(MoneyWatch) COMMENTARY Who are the nation's top?
In its search to find "professors who have made a lasting impact in the lives of its students," the Princeton Review plucked "inspiring and challenging" professors from a total of 122 colleges.
The Princeton Review teamed up with RateMyProfessors.com to pinpoint the professors, who teach more than 60 academic disciplines. Four schools -- Colgate University, College of William and Mary, James Madison University and Mount Holyoke College -- accounted for 15 percent of the best teacher list.
Does this list really represent the best professors in the country? I don't see how it could since many schools were not surveyed. The Princeton Review relied on students who volunteered their opinions about their schools and their professors.

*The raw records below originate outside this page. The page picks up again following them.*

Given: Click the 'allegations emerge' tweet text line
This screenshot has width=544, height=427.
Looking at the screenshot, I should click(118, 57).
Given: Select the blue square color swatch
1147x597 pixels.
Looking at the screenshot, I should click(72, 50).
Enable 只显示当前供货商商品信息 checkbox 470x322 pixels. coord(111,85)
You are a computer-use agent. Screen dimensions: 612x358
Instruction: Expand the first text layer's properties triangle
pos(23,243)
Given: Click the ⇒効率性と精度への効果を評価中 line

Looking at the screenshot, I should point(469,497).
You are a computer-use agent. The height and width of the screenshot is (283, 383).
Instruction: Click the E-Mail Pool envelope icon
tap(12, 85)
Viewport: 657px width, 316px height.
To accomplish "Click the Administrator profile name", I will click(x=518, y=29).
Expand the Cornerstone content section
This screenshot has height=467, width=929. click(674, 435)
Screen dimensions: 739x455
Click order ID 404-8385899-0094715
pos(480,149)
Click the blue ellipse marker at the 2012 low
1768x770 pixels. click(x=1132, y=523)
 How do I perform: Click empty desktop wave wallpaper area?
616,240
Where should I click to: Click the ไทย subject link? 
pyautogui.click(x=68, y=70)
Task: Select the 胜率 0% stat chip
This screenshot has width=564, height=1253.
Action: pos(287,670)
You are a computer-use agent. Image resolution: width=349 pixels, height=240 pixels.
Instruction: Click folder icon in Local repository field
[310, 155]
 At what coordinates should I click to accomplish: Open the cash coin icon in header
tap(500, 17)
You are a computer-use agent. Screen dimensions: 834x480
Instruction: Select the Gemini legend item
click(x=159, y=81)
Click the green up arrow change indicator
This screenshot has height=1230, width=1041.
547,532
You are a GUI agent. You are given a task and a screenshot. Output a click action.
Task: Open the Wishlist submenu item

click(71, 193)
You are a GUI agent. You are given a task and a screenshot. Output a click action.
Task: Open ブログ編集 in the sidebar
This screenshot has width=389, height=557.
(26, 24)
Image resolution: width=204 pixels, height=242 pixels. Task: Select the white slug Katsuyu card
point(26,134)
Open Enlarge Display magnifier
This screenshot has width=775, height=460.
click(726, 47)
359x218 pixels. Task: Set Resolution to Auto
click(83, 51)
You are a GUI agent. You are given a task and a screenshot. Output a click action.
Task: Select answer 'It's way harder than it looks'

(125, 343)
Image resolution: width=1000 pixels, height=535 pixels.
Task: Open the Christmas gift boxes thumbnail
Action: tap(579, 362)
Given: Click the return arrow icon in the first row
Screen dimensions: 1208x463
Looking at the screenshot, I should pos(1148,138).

The company ultimately turned to RateMyProfessons to check its data on 42,000 teachers at those schools. RateMyProfessors.com includes more than 13 million professor rankings from the U.S., Canada and the U.K. The site reaches more than four million college students a year.
I am sure that the list of 300 professors contains excellent teachers, but what I think is more important is that someone is recognizing great teaching. Unfortunately, the art of teaching at universities (as opposed to colleges) is rarely valued or rewarded. Professors are hired for their research output, not for anything they do in the classroom. Research can be measured -- you can count citations -- but teaching cannot. You can be a lousy teacher and a great researcher and still receive tenure. The same can't be true if you are a remarkable teacher who is weak in the research department.
This over-the-top emphasis on research begins long before a scholar snags his first professor gig. When students are applying to graduate school, they are expected to emphasize their love of scholarship. Mentioning a passion for teaching in a graduate school application can actually hurt applicants. Strange but true.